Séverine knew all too well that those of fortune and favor could cover up any number of indecencies, even the murdering of one’s own in-laws with the hope of inheriting their fortune, and so she was not shocked to hear his tale. The very injustice of it seemed to turn her sorrow to anger. And then, she remembered what that anger had caused. “You were explaining how you were able to overcome such failure?” she prompted.

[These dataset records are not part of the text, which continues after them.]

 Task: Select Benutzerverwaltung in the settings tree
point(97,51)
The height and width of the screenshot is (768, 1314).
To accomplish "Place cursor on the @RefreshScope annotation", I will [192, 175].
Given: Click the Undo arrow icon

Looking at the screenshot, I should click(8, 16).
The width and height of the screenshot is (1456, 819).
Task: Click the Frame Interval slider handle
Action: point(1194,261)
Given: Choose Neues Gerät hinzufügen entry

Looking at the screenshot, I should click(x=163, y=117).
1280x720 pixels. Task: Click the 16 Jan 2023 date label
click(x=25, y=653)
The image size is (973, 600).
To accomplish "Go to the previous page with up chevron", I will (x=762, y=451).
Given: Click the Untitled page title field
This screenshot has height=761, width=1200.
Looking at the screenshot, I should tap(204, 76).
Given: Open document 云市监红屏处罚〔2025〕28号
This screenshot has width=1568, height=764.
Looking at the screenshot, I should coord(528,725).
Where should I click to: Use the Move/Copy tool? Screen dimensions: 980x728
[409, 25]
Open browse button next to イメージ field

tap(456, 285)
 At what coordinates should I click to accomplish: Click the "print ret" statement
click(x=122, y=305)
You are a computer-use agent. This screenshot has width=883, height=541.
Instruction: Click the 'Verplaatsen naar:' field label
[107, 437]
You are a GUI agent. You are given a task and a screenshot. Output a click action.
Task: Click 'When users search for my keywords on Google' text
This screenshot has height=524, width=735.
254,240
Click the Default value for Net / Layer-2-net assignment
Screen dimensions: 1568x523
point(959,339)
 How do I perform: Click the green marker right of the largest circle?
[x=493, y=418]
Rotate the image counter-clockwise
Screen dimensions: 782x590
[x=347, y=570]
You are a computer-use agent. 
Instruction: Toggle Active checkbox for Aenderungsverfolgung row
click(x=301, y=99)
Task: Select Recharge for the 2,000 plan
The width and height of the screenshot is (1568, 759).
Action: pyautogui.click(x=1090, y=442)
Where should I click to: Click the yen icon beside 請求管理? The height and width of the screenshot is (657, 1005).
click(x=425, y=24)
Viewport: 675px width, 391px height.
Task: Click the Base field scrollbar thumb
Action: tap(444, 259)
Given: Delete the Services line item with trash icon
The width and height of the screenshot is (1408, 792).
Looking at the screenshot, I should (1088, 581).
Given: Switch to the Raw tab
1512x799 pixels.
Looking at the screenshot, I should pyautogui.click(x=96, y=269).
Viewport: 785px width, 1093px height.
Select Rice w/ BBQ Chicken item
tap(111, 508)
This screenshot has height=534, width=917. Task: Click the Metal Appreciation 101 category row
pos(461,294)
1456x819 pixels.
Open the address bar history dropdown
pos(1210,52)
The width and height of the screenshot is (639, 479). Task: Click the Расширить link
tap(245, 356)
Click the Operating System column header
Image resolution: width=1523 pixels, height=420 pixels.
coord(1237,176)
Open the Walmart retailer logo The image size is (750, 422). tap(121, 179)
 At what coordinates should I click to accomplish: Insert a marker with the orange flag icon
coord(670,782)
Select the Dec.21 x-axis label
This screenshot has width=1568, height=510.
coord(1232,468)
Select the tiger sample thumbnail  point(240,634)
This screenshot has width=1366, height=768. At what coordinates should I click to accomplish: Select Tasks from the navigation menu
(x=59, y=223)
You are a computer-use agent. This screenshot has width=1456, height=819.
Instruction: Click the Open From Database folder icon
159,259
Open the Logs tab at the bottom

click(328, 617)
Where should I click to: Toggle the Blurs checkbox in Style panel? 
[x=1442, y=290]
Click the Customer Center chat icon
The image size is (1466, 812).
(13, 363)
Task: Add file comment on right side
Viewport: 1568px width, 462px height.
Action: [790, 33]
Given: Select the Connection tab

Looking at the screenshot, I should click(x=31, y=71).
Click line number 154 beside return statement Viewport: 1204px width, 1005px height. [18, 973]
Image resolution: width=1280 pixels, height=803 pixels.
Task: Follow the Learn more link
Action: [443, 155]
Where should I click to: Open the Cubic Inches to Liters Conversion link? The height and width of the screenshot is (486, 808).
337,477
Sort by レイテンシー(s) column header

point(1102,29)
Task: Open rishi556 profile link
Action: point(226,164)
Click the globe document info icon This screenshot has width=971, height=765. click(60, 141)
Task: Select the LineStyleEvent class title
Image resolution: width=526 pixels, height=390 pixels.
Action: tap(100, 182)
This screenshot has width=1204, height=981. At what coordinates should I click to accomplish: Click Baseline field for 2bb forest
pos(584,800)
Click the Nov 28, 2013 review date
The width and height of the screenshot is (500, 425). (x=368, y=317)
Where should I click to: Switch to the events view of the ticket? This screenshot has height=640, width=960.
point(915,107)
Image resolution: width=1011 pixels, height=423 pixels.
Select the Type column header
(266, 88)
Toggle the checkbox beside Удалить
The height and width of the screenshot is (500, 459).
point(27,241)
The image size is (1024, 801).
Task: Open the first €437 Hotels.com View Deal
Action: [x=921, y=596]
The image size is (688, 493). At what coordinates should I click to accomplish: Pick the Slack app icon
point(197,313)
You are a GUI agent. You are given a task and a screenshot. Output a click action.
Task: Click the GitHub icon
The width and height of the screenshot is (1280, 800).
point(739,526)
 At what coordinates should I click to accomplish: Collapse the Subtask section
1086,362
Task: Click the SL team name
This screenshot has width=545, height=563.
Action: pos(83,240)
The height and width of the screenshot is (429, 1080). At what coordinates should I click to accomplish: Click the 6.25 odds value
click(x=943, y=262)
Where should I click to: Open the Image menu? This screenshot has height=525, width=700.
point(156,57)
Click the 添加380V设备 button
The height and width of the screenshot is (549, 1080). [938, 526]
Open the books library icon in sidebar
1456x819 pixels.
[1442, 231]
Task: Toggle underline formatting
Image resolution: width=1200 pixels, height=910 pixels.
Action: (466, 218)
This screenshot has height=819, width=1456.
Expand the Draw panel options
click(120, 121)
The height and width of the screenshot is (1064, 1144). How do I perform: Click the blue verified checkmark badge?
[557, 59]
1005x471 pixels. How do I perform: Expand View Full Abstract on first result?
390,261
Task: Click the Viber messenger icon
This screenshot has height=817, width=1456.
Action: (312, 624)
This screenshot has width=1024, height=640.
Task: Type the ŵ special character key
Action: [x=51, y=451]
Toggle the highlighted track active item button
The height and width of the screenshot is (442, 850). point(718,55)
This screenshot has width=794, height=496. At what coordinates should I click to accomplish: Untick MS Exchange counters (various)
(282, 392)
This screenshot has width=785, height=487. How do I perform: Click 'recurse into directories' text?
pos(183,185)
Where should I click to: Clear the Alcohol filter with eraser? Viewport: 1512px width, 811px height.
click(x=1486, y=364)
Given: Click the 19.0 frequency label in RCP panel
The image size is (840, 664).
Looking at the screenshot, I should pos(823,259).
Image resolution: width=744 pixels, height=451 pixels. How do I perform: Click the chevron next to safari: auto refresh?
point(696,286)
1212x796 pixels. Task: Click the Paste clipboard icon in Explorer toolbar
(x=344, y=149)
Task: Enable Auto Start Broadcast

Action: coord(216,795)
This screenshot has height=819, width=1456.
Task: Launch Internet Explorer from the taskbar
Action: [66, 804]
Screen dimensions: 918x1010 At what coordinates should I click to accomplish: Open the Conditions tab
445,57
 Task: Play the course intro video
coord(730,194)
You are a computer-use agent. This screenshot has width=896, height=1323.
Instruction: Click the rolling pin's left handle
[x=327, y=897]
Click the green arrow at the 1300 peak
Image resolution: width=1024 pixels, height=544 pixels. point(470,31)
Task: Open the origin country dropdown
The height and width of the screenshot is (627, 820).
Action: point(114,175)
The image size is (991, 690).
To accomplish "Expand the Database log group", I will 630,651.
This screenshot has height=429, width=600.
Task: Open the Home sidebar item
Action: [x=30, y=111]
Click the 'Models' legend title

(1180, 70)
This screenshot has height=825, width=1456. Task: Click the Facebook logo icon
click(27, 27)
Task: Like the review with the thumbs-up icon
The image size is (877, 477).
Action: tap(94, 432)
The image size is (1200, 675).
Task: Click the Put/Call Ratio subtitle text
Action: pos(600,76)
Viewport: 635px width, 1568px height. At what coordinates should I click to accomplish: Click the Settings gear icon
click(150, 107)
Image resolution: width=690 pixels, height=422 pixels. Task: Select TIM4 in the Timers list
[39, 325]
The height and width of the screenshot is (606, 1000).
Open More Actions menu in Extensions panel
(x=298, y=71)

“Yes, yes. Though the scandal had not touched my own reputation, it had touched hers, and that fact haunted me for years. I lived in darkness, plagued by my failure, my lack of integrity, my lack of virtue. I was an immoral character who was playing the part of a moral one on the stage of my own life. Then one day, I was sitting in a pew and the priest recited those most harrowing words from Matthew:
“‘And if thy right eye offend thee, pluck it out, and cast it from thee: for it is profitable for thee that one of thy members should perish, and not that thy whole body should be cast into hell.’
“I realized then that I wasn’t afflicted by demons, I was afflicted by just One: Lust. And there was only one way I could rid myself of the vulgarities of Lust forever: to take a vow of celibacy. I did so at that very moment. I said a silent prayer, probably my very first one, promising that I would never again engage in such vulgarities. The demon immediately lost its power on me and left me alone — I was free.
“I joined the order against my parents’ wishes. I did not believe in Providence and yet entered my period of discernment completely devoted to Him. It was the one way I felt I could redeem my actions and eventually I came to feel that I did. I was not thwarted by my experiences, but made stronger by them. As a consequence, I am now a man of principle, of discipline. And I have spent my life in complete opposition to the loose morality I exhibited in my youth.
“It’s true that you cannot undo what has been done,” he said at length. “But you can recognize the true demon who plagues you — and you can rage against it with all your might.”